TEXT SECTION:
------------------------------------------------------------------------

SAMUEL SOSTRE
Samuel Sostre, M.D., Ph.D., was an Associate Professor of Radiology (Nuclear Medicine) at the Johns Hopkins Medical Institutions, Baltimore, Maryland.

Technological advances of early humans occurred slowly over long periods of time. For the first humans, the transition from nomadic hunters and gatherers living in caves to a people who had learned the use of fire, of the wheel, who had developed language, who had learned to sew clothes and tents, who knew agriculture, livestock herding and the forging of bronze and iron tools took many thousands, if not millions, of years.1 The Book of Genesis describes how God created the first human beings and gives an account of their offspring, describing the first biblical family that ever existed. In this article we will analyze the lifestyle, occupations and available technology of this first biblical family in the light of known information about primitive early humans.

From the biblical narrative we first learn that Adam, after his act of disobedience, was banished from the Garden of Eden to toil the soil from which he was taken (Gen. 3:23). Likewise, his eldest son Cain became a tiller of the soil (Gen. 4:2). His second son, Abel, became a keeper of sheep (Gen. 4:2). The first difficulty we encounter is the biblical description of Adam and Cain as tillers of the soil, which means they labored in agriculture. Archeologists, paleontologists and anthropologists are in agreement that early humans were not farmers but nomadic scavengers, hunters and gatherers.

Being a tiller of the soil implies plowing land for the raising of crops. It means that Adam and Cain had already abandoned the nomadic lifestyle and had settled on a piece of land to live and cultivate. It also means that they were farmers and lived in an agricultural society.

------------------------------------------------------------------------

DATASET SECTION:
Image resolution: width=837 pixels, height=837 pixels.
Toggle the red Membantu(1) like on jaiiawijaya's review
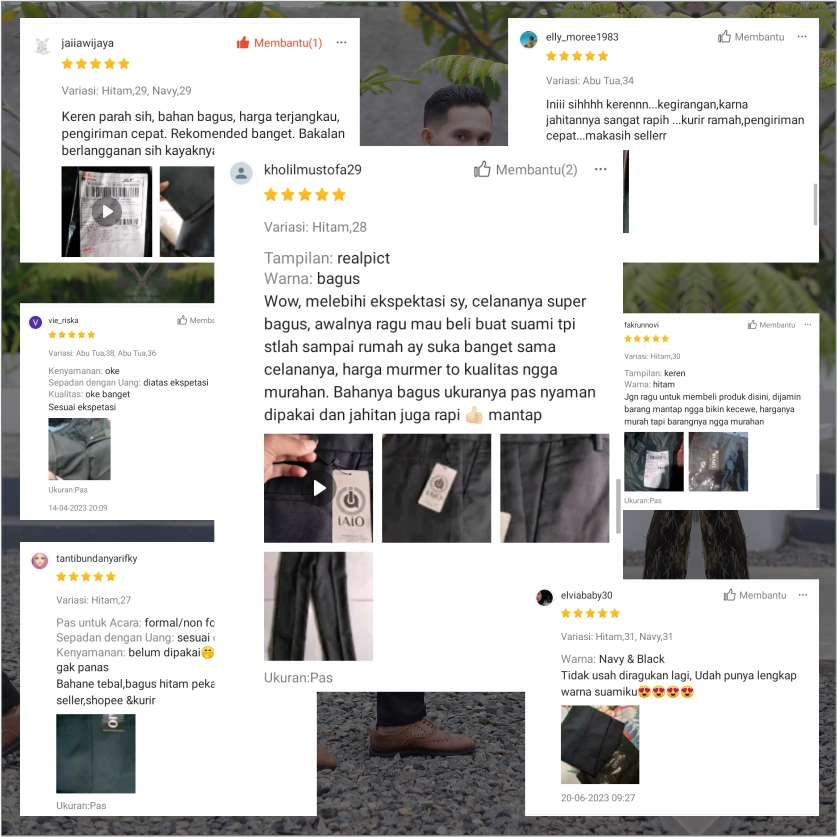[279, 43]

------------------------------------------------------------------------

INSTRUCTIONS FOR THE TASK: Resume the article on the first biblical family and early human technology, picking up right after its final sentence.

RESULT FOR THIS EXERCISE:
At the time when Genesis was written this assertion would have been acceptable to readers because people had no knowledge of what humanity’s distant past had been like. However, during the past 100-300 years, since the history of early humans has come to be known, we find that the biblical statement regarding the description of Adam and Cain as farmers is anachronistic, sharply contrasting with our present knowledge of what the first humans were capable of doing.

For many years, at least 90% of human history, humans subsisted as hunters and gatherers, combining those activities with a nomadic life style.They had to constantly move in search of edible plants, fruits and game to hunt. Once a temporary location was depleted, they had to move to new sites to renew their gathering and hunting. They lived in caves or on open fields, and slowly learned to use fire, the wheel and to develop language. Although they were able to use wood, their more advanced tools were made of stone, for which their age was called the Paleolithic or Stone Age.

The transition from a hunter-gatherer to an agricultural society began approximately 10 to 12,000 years ago (8000-10,000 BCE). With the invention of agriculture “people were able to settle down [in a fixed tract of land] and increase the amount and reliability of their food supply, thus allowing the same land to support more people than by hunting and gathering, allowing our species to multiply throughout the world.”3 We can assume that if Cain was a tiller of the land, a farmer, he must have lived after the hunter-gatherer societies had given way to the agriculturalists.

Abel, on the other hand, was a sheep herder. The herding of animals required one other development, animal domestication. Humans began domesticating animals approximately 12,000 years ago; basically at the same time agriculture began,during the Neolithic Age. Although animals were domesticated much earlier (the first appears to have been the dog), the domestication of sheep as such (which constituted Abel’s herd) is believed to have begun approximately 10,500 years ago (c 8500 BCE). This being the case, the two brothers must have lived no earlier than the Neolithic age which was characterized by the Agricultural Revolution, which ended nomadism and gave humanity farming, domestication and herding of livestock.5

However, the Bible provides additional information which implies that the first biblical family, as described in the narrative, must have lived even later than the Neolithic age.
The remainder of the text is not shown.